A federal appeals court ruled Tuesday that the Federal Communications Commission lacks the authority to force Internet service providers to keep their networks open to all forms of content, throwing into doubt the agency's status as watchdog of the Web.

The FCC has long sought to impose rules requiring Internet providers to offer equal treatment to all Web traffic, a concept known as network neutrality. But in a unanimous decision, the U.S. Court of Appeals for the D.C. Circuit found that the agency lacked the power to stop cable giant Comcast from slowing traffic to a popular file-sharing site.

Although the Comcast case centered on the issue of network neutrality, the court's ruling could hamper other initiatives, including the Obama administration's ambitious plans to expand high-speed Internet service nationwide and the agency's enforcement of new truth-in-advertising rules on broadband speeds promised by carriers.
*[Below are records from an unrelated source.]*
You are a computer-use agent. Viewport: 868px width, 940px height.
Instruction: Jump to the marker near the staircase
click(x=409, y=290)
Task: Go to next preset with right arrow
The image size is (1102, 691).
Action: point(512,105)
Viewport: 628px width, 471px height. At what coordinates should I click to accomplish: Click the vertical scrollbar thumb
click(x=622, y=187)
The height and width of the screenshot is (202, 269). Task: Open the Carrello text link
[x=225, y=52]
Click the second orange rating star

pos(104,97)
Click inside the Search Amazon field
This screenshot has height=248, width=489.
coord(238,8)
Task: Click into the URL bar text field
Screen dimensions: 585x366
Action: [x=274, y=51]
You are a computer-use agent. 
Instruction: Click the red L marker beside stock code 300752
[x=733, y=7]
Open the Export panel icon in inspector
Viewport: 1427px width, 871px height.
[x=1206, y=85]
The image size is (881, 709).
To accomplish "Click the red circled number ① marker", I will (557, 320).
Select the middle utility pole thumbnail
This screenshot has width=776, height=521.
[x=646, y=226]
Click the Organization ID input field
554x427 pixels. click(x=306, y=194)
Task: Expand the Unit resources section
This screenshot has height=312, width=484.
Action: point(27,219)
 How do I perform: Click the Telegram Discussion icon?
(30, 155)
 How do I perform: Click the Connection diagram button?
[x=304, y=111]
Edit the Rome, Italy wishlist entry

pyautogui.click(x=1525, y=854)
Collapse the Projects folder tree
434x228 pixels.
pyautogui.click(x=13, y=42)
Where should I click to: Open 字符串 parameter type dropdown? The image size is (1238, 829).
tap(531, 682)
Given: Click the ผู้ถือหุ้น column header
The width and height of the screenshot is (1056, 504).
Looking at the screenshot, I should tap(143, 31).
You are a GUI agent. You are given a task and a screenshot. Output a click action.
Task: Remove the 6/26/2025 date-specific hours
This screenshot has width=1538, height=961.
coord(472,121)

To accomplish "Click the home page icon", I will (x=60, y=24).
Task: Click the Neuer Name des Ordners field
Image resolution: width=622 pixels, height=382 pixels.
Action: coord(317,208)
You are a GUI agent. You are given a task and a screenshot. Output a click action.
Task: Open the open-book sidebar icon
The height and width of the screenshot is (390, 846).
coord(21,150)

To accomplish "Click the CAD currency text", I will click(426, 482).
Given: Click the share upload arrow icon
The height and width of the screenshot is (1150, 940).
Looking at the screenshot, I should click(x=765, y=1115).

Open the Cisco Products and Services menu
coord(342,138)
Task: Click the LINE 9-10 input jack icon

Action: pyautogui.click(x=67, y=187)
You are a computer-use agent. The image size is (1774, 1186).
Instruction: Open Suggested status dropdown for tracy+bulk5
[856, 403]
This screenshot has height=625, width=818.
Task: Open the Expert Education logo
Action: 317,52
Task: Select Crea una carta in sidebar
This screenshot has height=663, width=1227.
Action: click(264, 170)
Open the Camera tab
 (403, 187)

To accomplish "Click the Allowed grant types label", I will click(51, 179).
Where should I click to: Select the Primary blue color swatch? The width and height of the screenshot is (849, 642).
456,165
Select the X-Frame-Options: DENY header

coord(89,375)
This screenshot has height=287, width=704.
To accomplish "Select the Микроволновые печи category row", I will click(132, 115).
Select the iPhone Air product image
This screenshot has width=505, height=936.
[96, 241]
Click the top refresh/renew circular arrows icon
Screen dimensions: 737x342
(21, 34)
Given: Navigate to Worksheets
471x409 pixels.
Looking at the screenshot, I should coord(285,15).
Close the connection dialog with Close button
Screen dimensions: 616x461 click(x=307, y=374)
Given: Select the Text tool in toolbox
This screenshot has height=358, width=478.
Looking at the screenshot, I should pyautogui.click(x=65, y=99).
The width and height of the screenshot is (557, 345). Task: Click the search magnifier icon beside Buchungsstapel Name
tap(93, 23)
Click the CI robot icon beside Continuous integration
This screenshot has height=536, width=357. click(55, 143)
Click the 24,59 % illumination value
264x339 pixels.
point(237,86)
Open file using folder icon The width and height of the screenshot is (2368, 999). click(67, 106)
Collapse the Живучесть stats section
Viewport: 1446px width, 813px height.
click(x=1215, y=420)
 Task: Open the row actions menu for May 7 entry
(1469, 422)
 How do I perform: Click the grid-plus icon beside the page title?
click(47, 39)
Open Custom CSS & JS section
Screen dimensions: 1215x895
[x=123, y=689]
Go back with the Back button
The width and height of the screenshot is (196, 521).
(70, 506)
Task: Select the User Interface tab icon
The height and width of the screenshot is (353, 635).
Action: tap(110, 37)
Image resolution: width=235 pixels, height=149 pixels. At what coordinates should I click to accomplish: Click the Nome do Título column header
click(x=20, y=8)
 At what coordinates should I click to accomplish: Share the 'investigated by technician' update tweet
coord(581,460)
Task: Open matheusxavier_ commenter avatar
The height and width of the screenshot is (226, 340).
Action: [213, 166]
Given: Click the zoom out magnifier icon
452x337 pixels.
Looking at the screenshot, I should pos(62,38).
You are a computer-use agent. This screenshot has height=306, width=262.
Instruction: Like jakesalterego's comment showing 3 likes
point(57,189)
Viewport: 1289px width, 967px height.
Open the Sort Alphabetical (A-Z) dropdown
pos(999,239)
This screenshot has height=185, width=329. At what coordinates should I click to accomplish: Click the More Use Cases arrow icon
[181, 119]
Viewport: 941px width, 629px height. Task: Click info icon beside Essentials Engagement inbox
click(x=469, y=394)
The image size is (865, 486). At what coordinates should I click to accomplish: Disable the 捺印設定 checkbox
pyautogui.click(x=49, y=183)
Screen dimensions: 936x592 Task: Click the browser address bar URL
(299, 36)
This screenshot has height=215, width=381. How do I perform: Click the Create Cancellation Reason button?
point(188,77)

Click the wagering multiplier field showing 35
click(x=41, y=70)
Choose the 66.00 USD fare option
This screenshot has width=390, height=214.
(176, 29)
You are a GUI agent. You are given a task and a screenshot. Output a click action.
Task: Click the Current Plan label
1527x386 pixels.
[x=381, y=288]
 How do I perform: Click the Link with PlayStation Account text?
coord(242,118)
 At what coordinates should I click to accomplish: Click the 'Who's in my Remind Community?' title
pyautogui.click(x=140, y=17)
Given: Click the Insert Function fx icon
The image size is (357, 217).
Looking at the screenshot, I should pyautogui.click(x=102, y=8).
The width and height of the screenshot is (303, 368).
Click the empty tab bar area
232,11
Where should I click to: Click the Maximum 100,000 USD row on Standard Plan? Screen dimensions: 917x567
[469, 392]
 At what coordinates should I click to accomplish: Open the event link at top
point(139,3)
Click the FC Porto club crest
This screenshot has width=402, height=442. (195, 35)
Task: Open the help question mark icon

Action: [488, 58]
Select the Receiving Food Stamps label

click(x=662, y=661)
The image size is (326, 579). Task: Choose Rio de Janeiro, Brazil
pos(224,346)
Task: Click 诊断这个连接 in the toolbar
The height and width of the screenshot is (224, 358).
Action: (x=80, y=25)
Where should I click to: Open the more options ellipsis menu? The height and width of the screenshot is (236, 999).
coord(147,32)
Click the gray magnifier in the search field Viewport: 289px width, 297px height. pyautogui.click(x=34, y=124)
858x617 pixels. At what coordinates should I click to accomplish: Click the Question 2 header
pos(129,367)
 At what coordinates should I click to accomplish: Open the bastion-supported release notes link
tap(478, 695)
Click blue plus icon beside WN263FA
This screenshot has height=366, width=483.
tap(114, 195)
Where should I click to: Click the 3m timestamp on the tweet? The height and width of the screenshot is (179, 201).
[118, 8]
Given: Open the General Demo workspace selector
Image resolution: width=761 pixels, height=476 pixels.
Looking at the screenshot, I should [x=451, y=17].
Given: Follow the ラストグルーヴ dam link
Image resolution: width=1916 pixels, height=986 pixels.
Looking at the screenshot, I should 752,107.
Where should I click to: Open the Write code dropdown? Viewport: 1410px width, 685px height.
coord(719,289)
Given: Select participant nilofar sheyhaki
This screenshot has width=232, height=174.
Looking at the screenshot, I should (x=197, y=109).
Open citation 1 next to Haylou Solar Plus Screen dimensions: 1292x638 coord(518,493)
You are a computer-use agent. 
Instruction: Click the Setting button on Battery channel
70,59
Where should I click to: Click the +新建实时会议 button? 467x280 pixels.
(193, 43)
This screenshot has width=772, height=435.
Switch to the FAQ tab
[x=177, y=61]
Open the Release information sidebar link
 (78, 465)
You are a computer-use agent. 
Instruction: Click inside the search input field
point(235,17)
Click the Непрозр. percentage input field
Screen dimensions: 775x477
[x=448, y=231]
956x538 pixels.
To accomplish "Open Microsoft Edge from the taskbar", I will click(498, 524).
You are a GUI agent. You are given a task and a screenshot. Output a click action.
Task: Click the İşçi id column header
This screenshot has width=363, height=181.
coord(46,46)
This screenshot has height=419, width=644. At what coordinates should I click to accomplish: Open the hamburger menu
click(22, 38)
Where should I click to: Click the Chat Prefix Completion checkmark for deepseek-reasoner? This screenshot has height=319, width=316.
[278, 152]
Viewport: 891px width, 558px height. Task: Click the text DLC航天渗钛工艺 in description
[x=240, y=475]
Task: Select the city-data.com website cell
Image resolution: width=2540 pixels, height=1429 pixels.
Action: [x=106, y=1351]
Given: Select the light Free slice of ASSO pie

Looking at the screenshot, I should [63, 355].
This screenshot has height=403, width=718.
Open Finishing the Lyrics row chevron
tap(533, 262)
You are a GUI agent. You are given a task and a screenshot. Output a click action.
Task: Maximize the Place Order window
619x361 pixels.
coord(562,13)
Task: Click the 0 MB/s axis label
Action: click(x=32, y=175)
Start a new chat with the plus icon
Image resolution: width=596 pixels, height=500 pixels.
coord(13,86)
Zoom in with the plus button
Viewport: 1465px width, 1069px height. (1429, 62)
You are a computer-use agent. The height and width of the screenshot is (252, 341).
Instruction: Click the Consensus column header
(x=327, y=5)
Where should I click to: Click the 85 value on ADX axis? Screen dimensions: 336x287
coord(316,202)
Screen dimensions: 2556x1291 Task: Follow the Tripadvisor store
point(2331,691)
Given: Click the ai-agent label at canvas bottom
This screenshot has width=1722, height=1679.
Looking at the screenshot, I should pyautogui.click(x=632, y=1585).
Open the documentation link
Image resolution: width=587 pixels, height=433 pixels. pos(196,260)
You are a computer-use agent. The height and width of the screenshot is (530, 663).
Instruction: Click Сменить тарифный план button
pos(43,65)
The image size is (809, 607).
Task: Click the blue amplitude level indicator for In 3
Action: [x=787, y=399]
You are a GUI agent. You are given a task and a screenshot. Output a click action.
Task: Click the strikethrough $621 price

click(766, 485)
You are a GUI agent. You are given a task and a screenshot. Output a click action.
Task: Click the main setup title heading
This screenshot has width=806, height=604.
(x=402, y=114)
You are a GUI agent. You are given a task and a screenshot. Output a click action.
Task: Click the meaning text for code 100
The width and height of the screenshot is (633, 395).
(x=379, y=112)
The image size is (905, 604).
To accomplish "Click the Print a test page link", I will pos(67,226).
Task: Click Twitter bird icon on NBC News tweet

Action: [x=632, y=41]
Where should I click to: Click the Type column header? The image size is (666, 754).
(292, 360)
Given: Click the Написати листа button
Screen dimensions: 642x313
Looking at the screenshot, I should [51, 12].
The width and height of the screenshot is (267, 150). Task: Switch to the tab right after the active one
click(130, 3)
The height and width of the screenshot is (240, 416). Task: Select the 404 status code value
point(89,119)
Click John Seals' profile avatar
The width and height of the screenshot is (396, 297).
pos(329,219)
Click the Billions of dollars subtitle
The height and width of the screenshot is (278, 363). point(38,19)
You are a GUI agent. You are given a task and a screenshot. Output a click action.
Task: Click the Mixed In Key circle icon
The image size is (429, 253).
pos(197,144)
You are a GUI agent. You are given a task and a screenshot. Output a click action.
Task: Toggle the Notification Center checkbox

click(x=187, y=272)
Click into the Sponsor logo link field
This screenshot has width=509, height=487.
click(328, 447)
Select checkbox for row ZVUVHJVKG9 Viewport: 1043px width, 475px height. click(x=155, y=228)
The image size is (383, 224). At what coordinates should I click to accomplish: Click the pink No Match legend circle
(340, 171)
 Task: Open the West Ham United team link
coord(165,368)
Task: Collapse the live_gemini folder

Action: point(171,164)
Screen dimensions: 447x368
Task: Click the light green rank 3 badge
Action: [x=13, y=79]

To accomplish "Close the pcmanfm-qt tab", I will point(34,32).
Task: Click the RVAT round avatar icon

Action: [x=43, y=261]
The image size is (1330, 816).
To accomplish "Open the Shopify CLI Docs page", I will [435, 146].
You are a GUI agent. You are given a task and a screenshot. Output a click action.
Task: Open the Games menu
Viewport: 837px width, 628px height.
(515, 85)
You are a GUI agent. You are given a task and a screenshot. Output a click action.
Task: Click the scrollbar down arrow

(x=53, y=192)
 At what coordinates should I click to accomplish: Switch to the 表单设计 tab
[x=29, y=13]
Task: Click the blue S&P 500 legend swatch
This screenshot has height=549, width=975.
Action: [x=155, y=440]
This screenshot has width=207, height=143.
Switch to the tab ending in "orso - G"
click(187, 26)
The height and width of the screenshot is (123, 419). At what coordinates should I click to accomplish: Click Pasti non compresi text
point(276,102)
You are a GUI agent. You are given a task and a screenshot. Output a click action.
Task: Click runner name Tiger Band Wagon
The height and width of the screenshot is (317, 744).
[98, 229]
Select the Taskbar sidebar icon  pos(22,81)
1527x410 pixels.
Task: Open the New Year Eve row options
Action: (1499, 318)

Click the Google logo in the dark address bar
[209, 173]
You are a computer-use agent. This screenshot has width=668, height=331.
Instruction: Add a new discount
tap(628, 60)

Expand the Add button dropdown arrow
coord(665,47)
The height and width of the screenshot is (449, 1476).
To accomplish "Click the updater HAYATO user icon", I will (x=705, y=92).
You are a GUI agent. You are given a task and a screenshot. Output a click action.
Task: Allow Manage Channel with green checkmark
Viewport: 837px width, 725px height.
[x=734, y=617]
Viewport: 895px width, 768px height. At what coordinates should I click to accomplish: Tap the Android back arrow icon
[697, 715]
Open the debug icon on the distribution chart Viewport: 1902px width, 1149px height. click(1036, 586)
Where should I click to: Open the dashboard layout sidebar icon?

Analysts said the decision in effect removes a government enforcer that otherwise would prevent a company such as Comcast from blocking the Hulu or YouTube video sites from its network, analysts said.

"Today's ruling is destabilizing, as it could effectively free broadband service providers from FCC regulation over broadband," said Rebecca Arbogast, head of research at Stifel Nicolaus.

The court's decision could prompt the FCC or Congress to write new rules or laws to more concretely establish the agency as a regulator of Internet services. The FCC has intentionally kept its authority over broadband vague, in hopes that looser regulation might spur growth in the market for Internet services. Tighter oversight -- which consumer groups have urged -- would be strongly opposed by companies that operate Internet networks.

The FCC's predicament stems from a 2008 sanction against Comcast for violating the agency's open Internet guidelines, which were meant to force broadband providers to treat all network traffic equally, so as not to put any Web site at a disadvantage. In a 3 to 2 vote, the FCC found that Comcast had improperly slowed traffic to the BitTorrent file-sharing site and urged the company to halt the practice. It did not impose a fine.

Comcast appealed the FCC sanction, saying that the agency's order was outside the scope of its authority. The court agreed on Tuesday, saying the agency relied on laws that give it some jurisdiction over broadband services but not enough to make the action against Comcast permissible.

"For a variety of substantive and procedural reasons those provisions cannot support its exercise of ancillary authority over Comcast's network management practices," the court wrote in its 3-0 decision. "We therefore grant Comcast's petition for review and vacate the challenged order."

Sena Fitzmaurice, a Comcast spokeswoman, said the company was "gratified" by the ruling.

"Our primary goal was always to clear our name and reputation," she said.

The decision comes as Comcast is pursuing agency approval of its proposed $30 billion merger with NBC Universal, which would put a vast library of television and movie programming under the control of the nation's largest cable provider.